* Task
Return each of the entries below precisely, with no pictures in the result.

* Exercise inputs
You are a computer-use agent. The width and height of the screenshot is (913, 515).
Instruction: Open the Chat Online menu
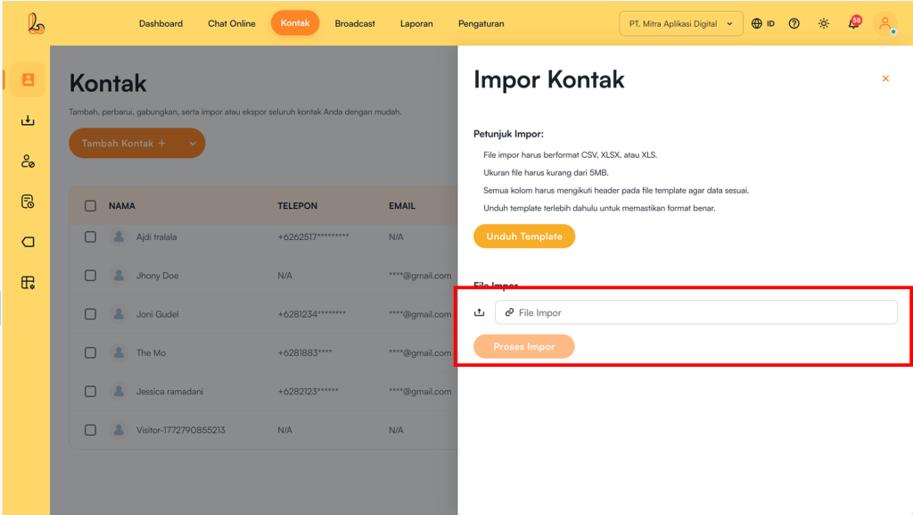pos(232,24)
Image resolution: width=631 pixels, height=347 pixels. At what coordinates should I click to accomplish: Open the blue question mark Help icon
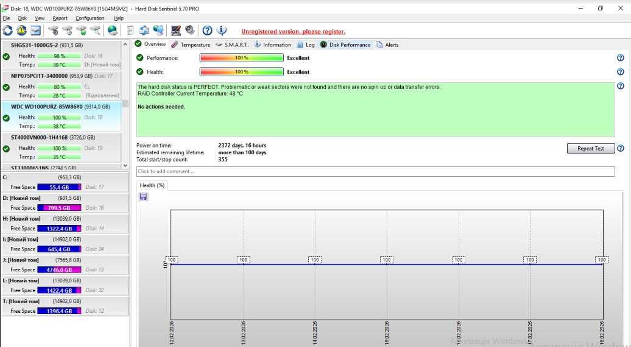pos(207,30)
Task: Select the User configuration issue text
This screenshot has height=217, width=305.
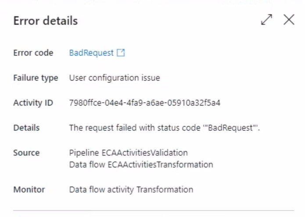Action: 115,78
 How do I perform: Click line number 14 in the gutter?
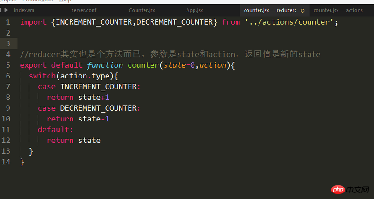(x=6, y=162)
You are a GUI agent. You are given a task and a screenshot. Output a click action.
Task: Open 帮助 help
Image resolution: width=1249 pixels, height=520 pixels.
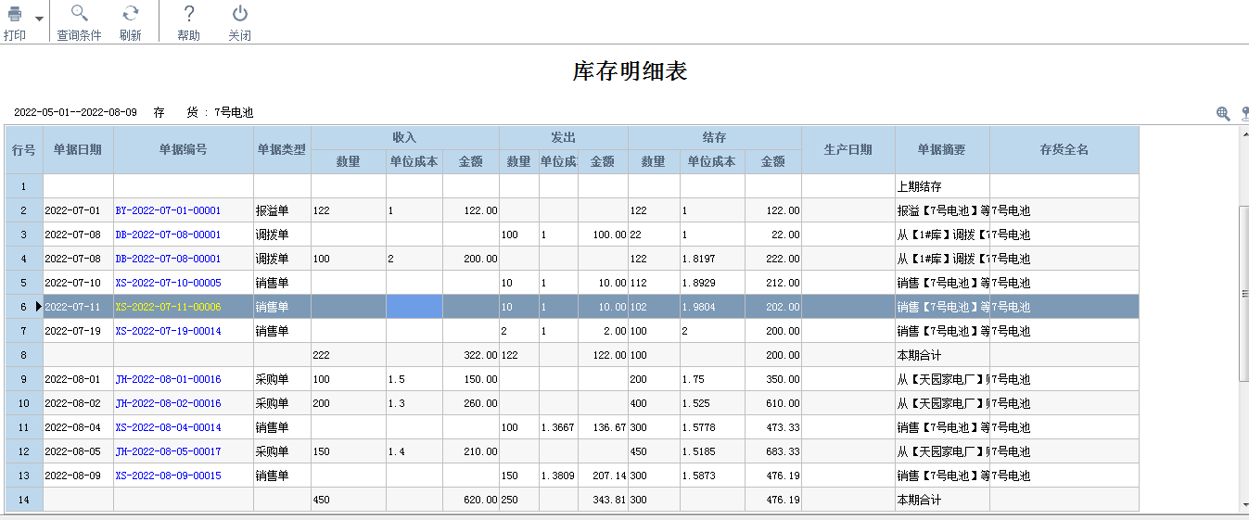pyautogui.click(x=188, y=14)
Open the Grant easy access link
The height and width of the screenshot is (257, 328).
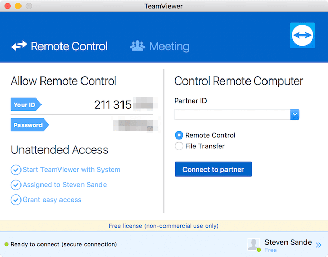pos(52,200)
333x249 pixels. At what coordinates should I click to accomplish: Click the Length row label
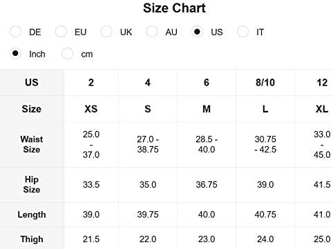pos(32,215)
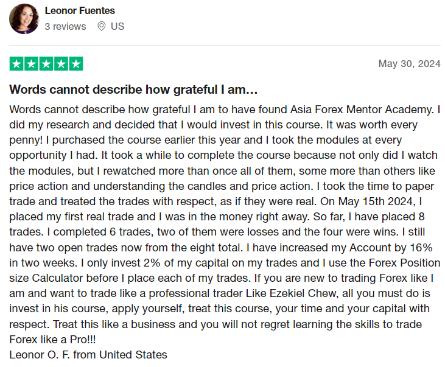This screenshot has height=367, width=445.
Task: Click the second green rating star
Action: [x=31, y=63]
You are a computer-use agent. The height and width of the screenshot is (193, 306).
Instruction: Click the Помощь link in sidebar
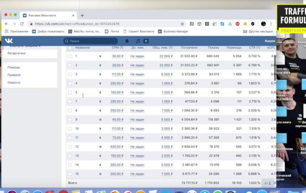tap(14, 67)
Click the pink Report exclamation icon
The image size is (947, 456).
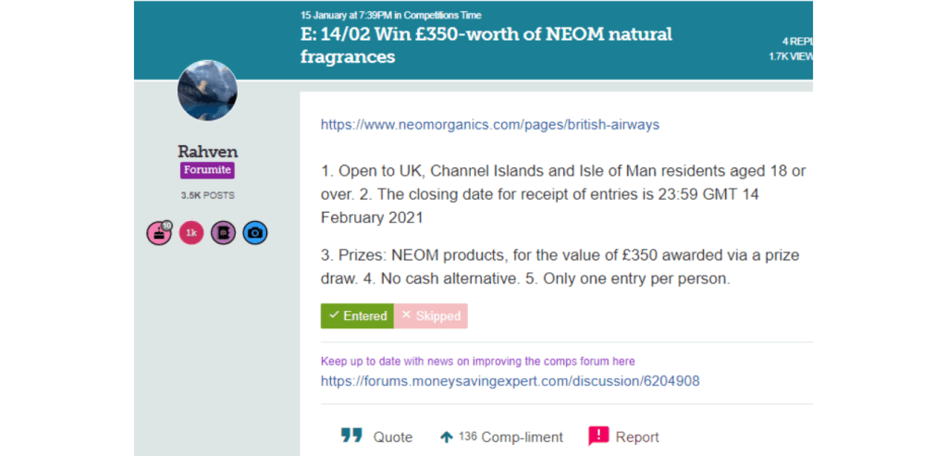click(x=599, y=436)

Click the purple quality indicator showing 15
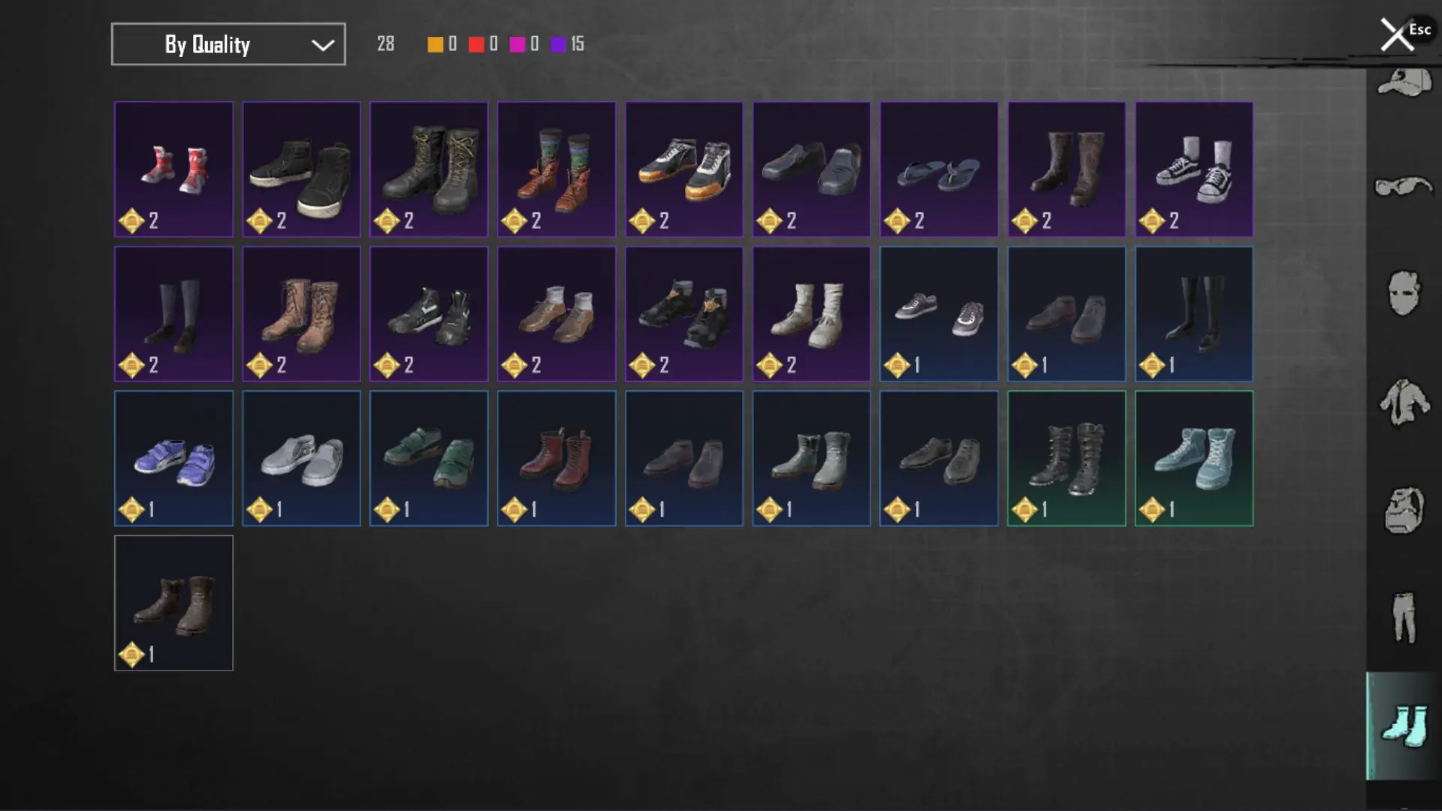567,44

* Your solution
You are a computer-use agent. The width and height of the screenshot is (913, 515).
Instruction: Open the Chat Online menu
pos(232,24)
Image resolution: width=631 pixels, height=347 pixels. At what coordinates should I click to accomplish: Open the blue question mark Help icon
pos(207,30)
Task: Select the User configuration issue text
This screenshot has height=217, width=305.
Action: 115,78
 How do I perform: Click line number 14 in the gutter?
(x=6, y=162)
You are a GUI agent. You are given a task and a screenshot. Output a click action.
Task: Open 帮助 help
Image resolution: width=1249 pixels, height=520 pixels.
pyautogui.click(x=188, y=14)
Open the Grant easy access link
The height and width of the screenshot is (257, 328).
pos(52,200)
333x249 pixels. At what coordinates should I click to accomplish: Click the Length row label
pos(32,215)
This screenshot has height=367, width=445.
Task: Click the second green rating star
Action: [x=31, y=63]
You are a computer-use agent. The height and width of the screenshot is (193, 306).
Instruction: Click the Помощь link in sidebar
tap(14, 67)
Click the pink Report exclamation icon
The image size is (947, 456).
click(x=599, y=436)

Click the purple quality indicator showing 15
567,44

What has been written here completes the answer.